AIM OF THE EXERCISE
Search the records for the string "agent" and return each line that has it.
-- Opening Marker --
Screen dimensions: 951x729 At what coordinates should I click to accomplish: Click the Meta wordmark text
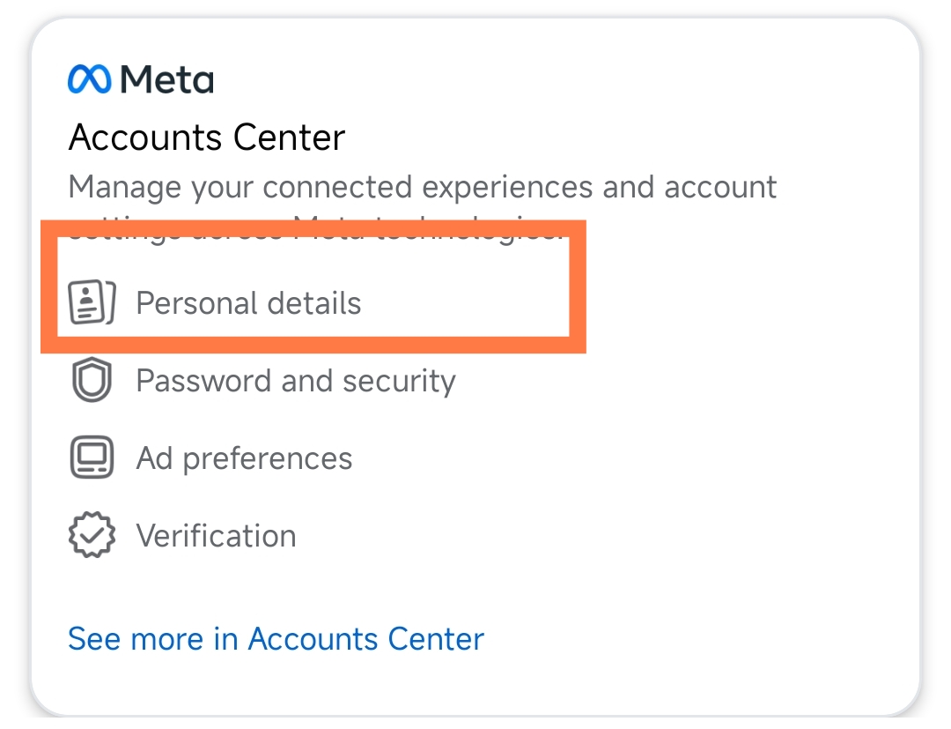click(167, 80)
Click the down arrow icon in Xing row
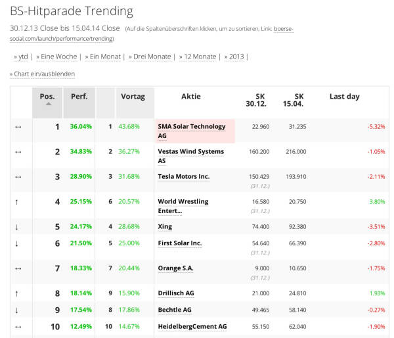Image resolution: width=394 pixels, height=338 pixels. click(x=18, y=227)
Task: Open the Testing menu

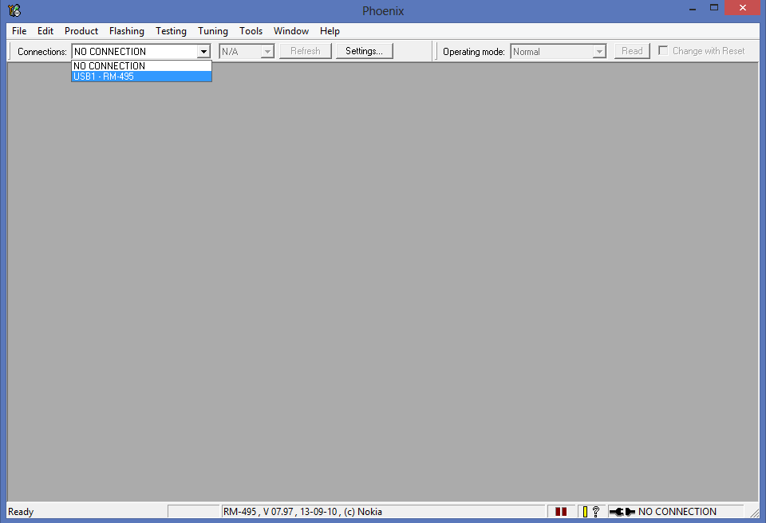Action: click(x=171, y=31)
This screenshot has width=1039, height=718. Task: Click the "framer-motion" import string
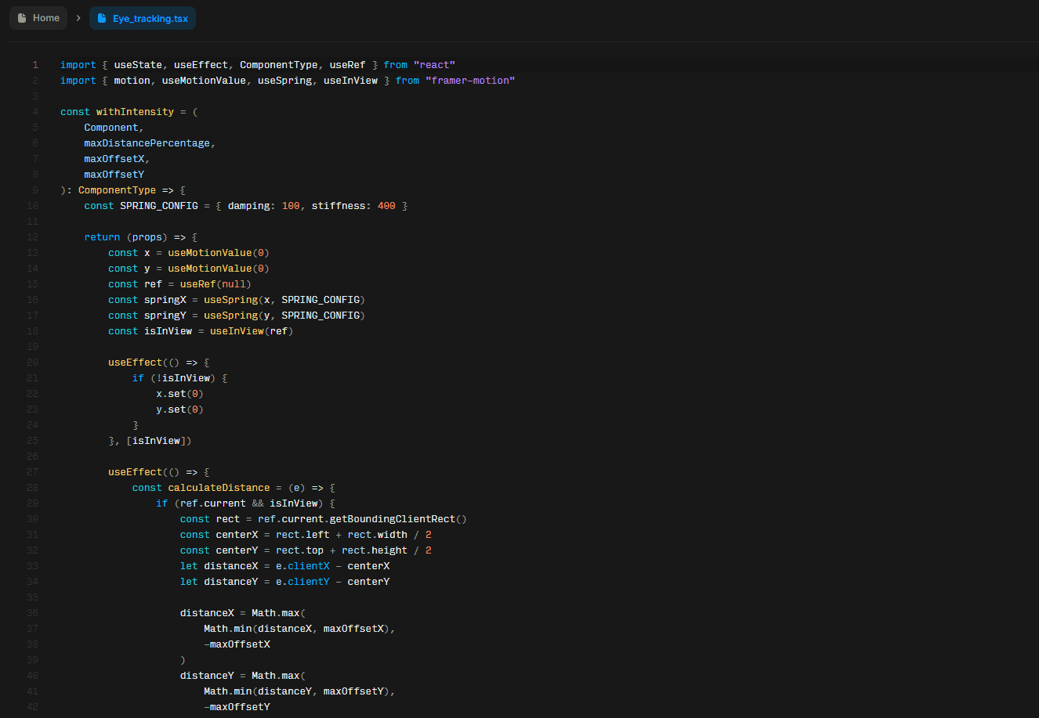(x=470, y=81)
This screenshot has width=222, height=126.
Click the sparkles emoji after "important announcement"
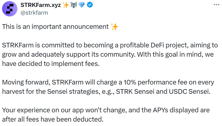(114, 27)
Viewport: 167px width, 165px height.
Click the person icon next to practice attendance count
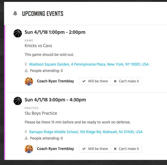pos(26,138)
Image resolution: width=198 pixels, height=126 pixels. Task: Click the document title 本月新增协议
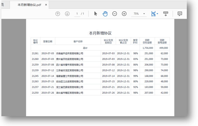click(x=100, y=33)
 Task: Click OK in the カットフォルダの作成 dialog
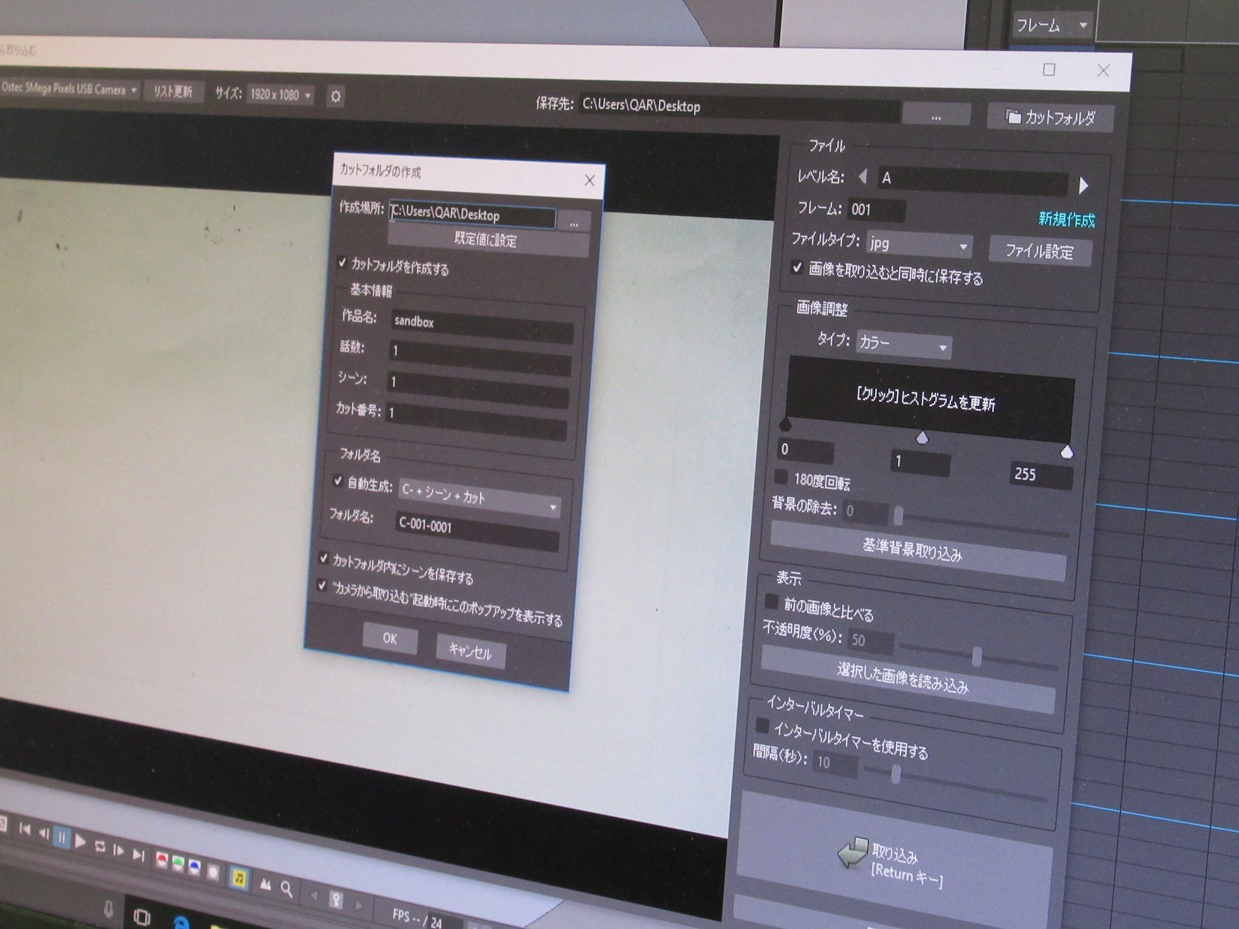click(390, 639)
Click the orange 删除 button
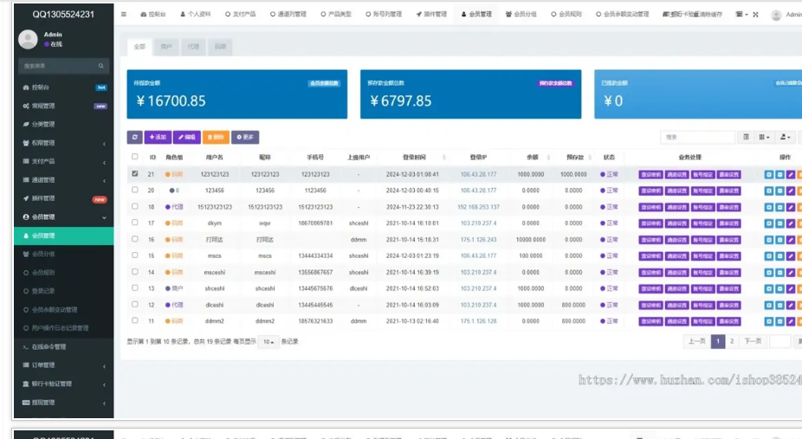The height and width of the screenshot is (439, 802). click(x=217, y=137)
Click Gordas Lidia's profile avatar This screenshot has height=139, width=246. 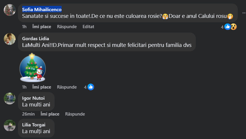tap(10, 39)
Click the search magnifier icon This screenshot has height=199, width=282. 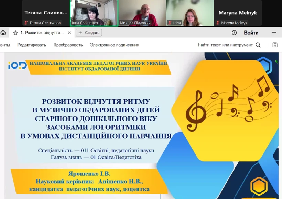click(x=258, y=45)
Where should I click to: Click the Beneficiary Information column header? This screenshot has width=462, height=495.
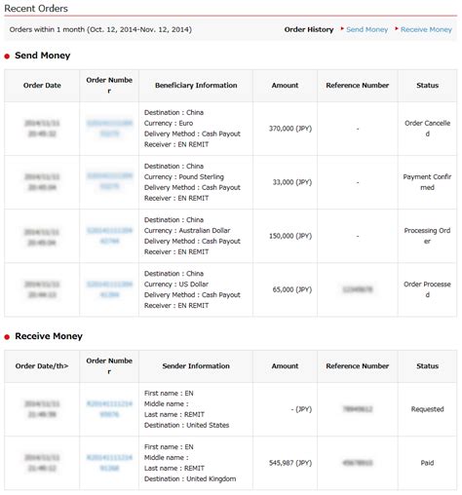[x=196, y=86]
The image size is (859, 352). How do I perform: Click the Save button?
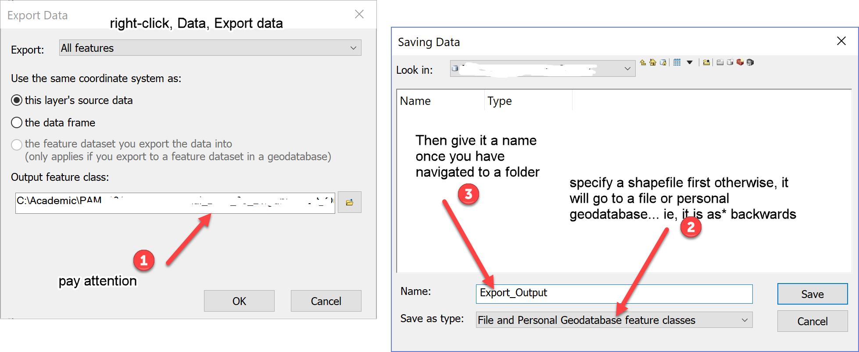point(812,294)
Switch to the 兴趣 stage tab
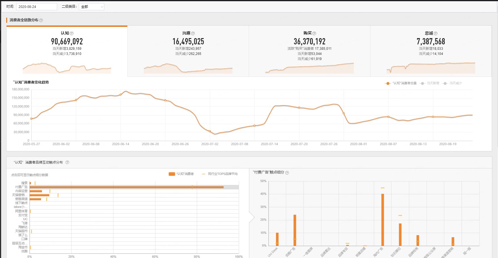This screenshot has height=258, width=498. click(x=188, y=51)
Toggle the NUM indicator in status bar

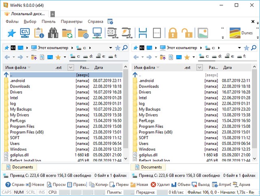[19, 192]
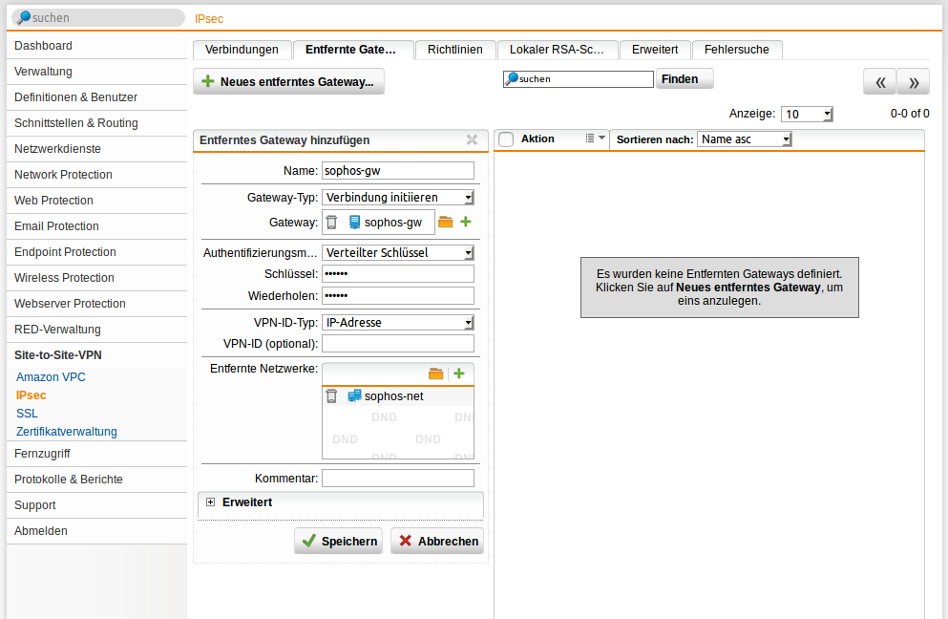The height and width of the screenshot is (619, 948).
Task: Click the forward paging double-arrow icon
Action: (x=912, y=82)
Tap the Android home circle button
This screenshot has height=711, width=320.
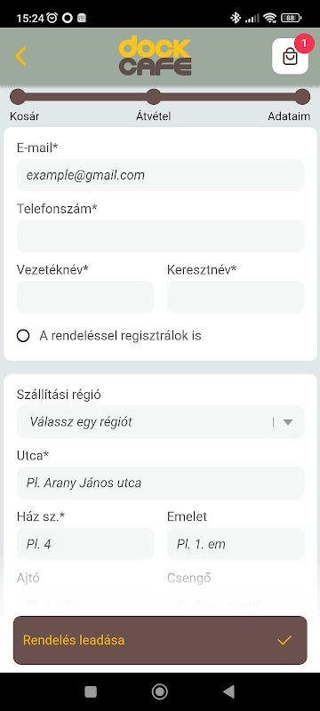coord(159,691)
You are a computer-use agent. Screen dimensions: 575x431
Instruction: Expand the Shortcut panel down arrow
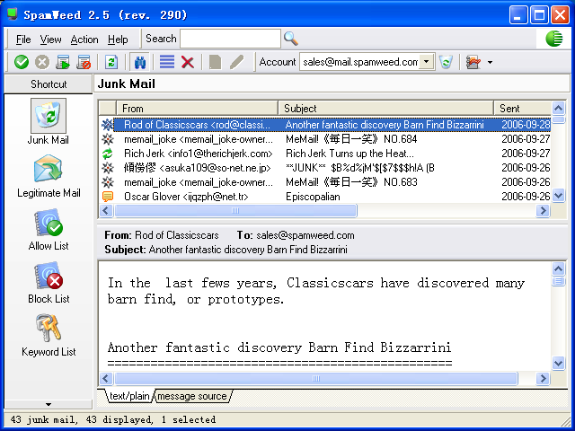pos(48,405)
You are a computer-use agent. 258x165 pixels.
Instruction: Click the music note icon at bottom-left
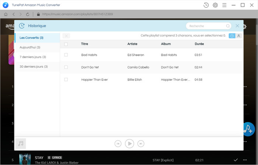click(21, 144)
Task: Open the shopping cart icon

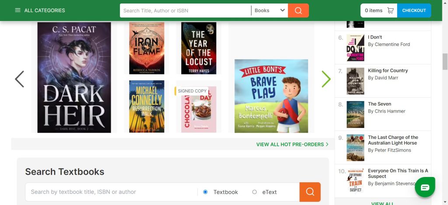Action: (x=390, y=11)
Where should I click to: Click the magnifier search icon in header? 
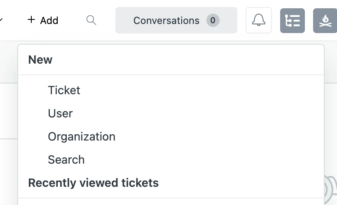(x=91, y=20)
-- Closing Marker --
EXERCISE OUTPUT
You are a computer-use agent. Screen dimensions: 575x431
You are a computer-use agent. 258x165 pixels.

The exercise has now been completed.